** Data to process follows **

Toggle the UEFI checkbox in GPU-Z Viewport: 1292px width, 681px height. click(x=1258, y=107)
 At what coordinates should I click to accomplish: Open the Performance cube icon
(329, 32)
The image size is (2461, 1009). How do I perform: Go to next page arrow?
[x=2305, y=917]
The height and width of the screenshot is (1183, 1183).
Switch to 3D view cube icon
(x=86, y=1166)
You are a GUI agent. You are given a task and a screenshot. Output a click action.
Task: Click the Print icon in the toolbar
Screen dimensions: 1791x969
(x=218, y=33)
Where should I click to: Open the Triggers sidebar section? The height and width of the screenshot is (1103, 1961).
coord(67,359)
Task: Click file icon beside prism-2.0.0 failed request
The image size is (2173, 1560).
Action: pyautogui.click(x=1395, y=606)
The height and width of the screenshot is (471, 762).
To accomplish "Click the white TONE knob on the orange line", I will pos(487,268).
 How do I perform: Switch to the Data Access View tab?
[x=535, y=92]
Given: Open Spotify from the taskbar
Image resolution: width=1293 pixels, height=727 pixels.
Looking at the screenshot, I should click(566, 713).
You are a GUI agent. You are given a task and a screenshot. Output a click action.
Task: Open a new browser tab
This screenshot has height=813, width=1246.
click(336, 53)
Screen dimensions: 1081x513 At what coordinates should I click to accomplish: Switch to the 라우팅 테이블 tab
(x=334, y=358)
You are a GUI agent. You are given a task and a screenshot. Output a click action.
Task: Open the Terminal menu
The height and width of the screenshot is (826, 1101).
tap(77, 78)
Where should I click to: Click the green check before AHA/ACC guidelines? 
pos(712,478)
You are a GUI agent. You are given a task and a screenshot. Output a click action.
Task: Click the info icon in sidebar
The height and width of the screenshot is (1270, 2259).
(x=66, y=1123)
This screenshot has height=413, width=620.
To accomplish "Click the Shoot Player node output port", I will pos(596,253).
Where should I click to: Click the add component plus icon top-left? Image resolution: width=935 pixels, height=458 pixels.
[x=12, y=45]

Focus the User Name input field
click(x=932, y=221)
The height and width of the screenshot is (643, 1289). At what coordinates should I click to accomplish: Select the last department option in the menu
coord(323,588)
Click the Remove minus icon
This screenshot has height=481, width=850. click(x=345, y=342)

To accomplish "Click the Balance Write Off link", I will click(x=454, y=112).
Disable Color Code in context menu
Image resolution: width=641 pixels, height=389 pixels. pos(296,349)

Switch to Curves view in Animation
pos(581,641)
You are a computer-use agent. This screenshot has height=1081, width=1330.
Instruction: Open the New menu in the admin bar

** End of Data to process **

* [Problem details] When you reach the end of the data, write every line out again verbatim.

* [Reply]
Toggle the UEFI checkbox in GPU-Z Viewport: 1292px width, 681px height. click(x=1258, y=107)
 At what coordinates should I click to accomplish: Open the Performance cube icon
(329, 32)
The image size is (2461, 1009). How do I perform: Go to next page arrow?
[x=2305, y=917]
The height and width of the screenshot is (1183, 1183).
Switch to 3D view cube icon
(x=86, y=1166)
You are a GUI agent. You are given a task and a screenshot. Output a click action.
Task: Click the Print icon in the toolbar
Screen dimensions: 1791x969
(x=218, y=33)
Where should I click to: Open the Triggers sidebar section? The height and width of the screenshot is (1103, 1961).
coord(67,359)
Task: Click file icon beside prism-2.0.0 failed request
The image size is (2173, 1560).
Action: pyautogui.click(x=1395, y=606)
The height and width of the screenshot is (471, 762).
To accomplish "Click the white TONE knob on the orange line", I will pos(487,268).
 How do I perform: Switch to the Data Access View tab?
[x=535, y=92]
Given: Open Spotify from the taskbar
Image resolution: width=1293 pixels, height=727 pixels.
Looking at the screenshot, I should click(566, 713).
You are a GUI agent. You are given a task and a screenshot. Output a click action.
Task: Open a new browser tab
This screenshot has height=813, width=1246.
click(336, 53)
Screen dimensions: 1081x513 At what coordinates should I click to accomplish: Switch to the 라우팅 테이블 tab
(x=334, y=358)
You are a GUI agent. You are given a task and a screenshot. Output a click action.
Task: Open the Terminal menu
The height and width of the screenshot is (826, 1101).
tap(77, 78)
Where should I click to: Click the green check before AHA/ACC guidelines? 
pos(712,478)
You are a GUI agent. You are given a task and a screenshot. Output a click action.
Task: Click the info icon in sidebar
The height and width of the screenshot is (1270, 2259).
(x=66, y=1123)
This screenshot has height=413, width=620.
To accomplish "Click the Shoot Player node output port", I will pos(596,253).
Where should I click to: Click the add component plus icon top-left? Image resolution: width=935 pixels, height=458 pixels.
[x=12, y=45]

Focus the User Name input field
click(x=932, y=221)
The height and width of the screenshot is (643, 1289). At what coordinates should I click to accomplish: Select the last department option in the menu
coord(323,588)
Click the Remove minus icon
This screenshot has height=481, width=850. click(x=345, y=342)

To accomplish "Click the Balance Write Off link", I will click(x=454, y=112).
Disable Color Code in context menu
Image resolution: width=641 pixels, height=389 pixels. pos(296,349)

Switch to Curves view in Animation
pos(581,641)
You are a computer-use agent. This screenshot has height=1081, width=1330.
Instruction: Open the New menu in the admin bar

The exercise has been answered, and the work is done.